[[ Dataset records, beginning ]]

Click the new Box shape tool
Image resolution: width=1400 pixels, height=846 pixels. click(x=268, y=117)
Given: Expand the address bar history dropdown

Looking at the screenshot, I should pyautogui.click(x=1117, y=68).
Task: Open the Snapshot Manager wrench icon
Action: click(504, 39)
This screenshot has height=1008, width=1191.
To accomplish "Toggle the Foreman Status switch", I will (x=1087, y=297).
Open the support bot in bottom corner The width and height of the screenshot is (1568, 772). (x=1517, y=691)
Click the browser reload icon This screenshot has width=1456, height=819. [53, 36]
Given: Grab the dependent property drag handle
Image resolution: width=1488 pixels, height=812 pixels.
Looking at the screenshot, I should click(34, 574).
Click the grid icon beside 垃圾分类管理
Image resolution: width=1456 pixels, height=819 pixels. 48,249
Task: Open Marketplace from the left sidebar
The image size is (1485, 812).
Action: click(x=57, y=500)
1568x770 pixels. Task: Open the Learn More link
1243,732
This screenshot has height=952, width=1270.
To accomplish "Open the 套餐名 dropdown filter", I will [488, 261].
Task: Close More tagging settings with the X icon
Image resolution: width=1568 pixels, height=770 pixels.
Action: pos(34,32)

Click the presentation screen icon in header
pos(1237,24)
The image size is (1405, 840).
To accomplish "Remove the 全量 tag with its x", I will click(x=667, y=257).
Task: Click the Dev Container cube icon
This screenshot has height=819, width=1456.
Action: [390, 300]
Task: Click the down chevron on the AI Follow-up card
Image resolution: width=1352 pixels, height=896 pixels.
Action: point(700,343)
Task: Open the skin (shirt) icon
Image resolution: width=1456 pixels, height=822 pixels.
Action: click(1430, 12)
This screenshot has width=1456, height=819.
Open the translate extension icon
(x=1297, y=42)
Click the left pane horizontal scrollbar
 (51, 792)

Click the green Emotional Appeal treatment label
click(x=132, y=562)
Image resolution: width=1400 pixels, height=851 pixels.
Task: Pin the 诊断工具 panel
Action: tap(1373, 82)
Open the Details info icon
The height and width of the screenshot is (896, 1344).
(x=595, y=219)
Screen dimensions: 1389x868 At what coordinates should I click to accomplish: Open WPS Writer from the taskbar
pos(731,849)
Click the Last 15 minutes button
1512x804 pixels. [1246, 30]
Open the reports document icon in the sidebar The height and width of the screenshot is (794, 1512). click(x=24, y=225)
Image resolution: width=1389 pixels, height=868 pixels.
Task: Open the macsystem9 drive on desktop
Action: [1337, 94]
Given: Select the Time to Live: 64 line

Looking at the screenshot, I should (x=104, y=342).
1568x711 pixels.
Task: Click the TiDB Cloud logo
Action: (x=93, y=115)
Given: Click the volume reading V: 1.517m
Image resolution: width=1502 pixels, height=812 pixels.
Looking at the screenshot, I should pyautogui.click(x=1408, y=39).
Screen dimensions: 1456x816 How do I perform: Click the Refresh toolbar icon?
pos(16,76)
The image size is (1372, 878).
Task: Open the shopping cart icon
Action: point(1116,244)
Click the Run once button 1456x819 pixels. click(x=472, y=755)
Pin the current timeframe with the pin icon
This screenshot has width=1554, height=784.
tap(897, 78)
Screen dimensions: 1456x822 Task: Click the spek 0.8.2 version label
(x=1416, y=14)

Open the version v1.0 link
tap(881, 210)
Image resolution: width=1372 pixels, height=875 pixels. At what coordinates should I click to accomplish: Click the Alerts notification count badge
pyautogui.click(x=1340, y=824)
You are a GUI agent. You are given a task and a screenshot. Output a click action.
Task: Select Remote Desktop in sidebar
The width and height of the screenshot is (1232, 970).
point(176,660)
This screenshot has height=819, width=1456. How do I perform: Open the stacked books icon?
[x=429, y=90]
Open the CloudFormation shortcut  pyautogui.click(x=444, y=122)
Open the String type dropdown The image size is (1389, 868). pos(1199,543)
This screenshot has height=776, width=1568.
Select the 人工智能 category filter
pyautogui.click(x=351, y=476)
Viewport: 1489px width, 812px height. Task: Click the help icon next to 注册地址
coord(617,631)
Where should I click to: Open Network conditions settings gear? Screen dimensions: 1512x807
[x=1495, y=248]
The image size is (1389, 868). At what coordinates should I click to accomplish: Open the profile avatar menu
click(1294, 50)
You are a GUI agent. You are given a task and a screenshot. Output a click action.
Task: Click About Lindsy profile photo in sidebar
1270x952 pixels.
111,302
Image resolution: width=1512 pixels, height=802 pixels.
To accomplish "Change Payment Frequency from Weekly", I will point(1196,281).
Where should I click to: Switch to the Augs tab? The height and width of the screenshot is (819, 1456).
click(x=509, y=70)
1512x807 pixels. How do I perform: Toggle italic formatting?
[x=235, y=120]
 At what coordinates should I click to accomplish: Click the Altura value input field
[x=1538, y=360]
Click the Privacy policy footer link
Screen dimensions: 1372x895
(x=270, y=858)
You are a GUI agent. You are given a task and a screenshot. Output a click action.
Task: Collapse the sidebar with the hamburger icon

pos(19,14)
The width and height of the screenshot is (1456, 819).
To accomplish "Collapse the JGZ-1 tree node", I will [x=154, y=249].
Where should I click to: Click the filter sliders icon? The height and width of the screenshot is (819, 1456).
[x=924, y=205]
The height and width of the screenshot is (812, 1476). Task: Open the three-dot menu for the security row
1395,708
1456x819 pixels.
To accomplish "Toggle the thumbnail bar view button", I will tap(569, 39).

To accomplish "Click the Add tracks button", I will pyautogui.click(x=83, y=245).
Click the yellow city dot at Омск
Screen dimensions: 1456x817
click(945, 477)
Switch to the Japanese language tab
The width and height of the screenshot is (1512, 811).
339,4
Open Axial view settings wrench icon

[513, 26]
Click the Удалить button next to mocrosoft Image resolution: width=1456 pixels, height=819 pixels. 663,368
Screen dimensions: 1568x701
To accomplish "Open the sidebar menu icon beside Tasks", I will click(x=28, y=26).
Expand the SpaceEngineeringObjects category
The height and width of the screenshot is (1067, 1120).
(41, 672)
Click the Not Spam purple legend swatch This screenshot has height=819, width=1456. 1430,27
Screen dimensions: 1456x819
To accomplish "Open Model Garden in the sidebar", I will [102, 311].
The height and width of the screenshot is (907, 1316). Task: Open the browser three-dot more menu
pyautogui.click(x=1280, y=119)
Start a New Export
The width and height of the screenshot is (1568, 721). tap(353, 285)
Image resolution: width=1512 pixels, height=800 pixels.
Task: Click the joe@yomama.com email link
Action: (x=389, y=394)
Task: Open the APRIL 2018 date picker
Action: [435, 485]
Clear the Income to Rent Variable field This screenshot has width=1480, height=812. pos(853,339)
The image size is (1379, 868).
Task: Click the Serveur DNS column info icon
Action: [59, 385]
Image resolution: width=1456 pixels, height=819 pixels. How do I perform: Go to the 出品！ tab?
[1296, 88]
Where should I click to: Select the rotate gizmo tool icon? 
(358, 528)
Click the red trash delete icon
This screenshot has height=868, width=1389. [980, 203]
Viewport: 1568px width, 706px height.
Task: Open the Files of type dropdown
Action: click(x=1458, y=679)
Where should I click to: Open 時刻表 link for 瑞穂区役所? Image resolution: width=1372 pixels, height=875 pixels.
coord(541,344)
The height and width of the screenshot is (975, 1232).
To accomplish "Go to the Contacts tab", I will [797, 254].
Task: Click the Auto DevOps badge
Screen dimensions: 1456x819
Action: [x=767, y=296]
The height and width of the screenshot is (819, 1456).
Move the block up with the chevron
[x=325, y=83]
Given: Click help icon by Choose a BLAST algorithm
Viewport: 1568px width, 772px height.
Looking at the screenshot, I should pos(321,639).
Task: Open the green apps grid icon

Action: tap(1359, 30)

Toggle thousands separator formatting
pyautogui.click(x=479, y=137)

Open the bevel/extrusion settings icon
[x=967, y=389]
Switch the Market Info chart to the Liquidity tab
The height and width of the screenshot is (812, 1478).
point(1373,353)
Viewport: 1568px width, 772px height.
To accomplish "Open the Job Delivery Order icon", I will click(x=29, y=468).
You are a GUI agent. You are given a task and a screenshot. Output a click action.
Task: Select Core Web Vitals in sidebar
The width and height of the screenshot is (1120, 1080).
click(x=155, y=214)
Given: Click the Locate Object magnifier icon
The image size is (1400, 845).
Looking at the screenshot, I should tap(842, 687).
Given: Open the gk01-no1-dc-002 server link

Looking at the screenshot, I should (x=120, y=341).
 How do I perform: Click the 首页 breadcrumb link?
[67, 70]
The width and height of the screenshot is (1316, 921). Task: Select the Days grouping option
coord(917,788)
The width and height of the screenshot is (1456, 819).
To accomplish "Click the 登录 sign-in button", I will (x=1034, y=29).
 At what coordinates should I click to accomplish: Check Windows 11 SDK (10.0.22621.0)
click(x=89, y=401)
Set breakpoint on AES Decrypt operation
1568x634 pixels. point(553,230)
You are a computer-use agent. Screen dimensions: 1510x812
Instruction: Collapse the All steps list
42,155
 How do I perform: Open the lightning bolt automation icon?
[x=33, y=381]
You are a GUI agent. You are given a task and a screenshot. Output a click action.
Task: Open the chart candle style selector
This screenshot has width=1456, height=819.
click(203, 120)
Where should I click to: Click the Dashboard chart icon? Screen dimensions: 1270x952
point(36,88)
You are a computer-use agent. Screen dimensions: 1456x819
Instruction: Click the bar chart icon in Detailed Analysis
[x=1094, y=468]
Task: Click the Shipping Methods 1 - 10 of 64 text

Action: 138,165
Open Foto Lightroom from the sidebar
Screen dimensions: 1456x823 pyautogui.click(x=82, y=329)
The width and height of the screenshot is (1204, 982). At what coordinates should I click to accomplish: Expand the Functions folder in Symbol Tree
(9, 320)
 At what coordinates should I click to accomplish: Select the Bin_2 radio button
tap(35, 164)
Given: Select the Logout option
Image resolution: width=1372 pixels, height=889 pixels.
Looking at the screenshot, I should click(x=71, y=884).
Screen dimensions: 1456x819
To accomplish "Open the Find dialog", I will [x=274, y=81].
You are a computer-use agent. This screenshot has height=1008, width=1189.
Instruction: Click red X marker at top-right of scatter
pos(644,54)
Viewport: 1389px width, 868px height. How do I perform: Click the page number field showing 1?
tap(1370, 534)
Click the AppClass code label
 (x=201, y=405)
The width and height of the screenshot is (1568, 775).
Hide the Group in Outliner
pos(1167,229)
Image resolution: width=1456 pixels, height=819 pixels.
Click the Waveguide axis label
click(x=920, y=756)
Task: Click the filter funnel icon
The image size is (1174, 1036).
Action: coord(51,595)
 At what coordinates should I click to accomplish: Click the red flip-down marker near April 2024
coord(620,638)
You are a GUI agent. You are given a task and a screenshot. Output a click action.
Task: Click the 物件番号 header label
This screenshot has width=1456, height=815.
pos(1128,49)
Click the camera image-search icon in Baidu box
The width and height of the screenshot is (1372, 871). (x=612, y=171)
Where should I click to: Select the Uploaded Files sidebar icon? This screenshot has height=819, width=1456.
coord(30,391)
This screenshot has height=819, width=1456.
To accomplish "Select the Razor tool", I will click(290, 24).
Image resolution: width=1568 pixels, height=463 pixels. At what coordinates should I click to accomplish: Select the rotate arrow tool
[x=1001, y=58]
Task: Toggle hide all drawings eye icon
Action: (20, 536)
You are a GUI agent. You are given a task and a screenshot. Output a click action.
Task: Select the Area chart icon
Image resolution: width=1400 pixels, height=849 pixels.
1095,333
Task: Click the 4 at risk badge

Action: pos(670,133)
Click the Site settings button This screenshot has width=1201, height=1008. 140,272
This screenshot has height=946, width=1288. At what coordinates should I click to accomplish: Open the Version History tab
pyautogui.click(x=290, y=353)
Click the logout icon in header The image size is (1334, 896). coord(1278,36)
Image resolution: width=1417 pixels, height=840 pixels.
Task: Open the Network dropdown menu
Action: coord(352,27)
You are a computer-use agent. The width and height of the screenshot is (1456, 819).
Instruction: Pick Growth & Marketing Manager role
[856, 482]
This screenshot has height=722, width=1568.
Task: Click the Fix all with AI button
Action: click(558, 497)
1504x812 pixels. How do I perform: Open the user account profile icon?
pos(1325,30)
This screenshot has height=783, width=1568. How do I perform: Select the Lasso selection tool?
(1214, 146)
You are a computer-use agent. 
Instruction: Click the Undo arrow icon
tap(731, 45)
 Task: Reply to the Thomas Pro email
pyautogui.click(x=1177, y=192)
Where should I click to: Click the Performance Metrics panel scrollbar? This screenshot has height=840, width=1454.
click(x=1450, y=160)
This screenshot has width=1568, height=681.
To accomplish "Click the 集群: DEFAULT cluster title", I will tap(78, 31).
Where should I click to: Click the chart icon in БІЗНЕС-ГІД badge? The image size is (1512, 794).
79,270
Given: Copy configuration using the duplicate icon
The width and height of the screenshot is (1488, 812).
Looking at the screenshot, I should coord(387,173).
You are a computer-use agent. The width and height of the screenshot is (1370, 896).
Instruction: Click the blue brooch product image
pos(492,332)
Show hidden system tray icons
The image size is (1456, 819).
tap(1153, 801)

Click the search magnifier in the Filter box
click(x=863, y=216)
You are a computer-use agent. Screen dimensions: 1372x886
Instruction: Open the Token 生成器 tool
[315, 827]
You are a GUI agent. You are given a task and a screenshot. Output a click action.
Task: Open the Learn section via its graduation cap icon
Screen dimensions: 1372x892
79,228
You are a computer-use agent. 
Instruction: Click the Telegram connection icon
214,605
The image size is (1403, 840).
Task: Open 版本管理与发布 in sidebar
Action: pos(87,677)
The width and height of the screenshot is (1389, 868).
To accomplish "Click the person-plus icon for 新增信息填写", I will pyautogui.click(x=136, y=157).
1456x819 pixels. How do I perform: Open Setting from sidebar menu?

[[ Dataset records, end ]]

# [Task to complete]
The required output is the lines from the one holding "Task: Open the Learn section" through the last line of the entries above, copied exactly.

# [Finished task]
Task: Open the Learn section via its graduation cap icon
Screen dimensions: 1372x892
79,228
You are a computer-use agent. 
Instruction: Click the Telegram connection icon
214,605
The image size is (1403, 840).
Task: Open 版本管理与发布 in sidebar
Action: pos(87,677)
The width and height of the screenshot is (1389, 868).
To accomplish "Click the person-plus icon for 新增信息填写", I will pyautogui.click(x=136, y=157).
1456x819 pixels. How do I perform: Open Setting from sidebar menu?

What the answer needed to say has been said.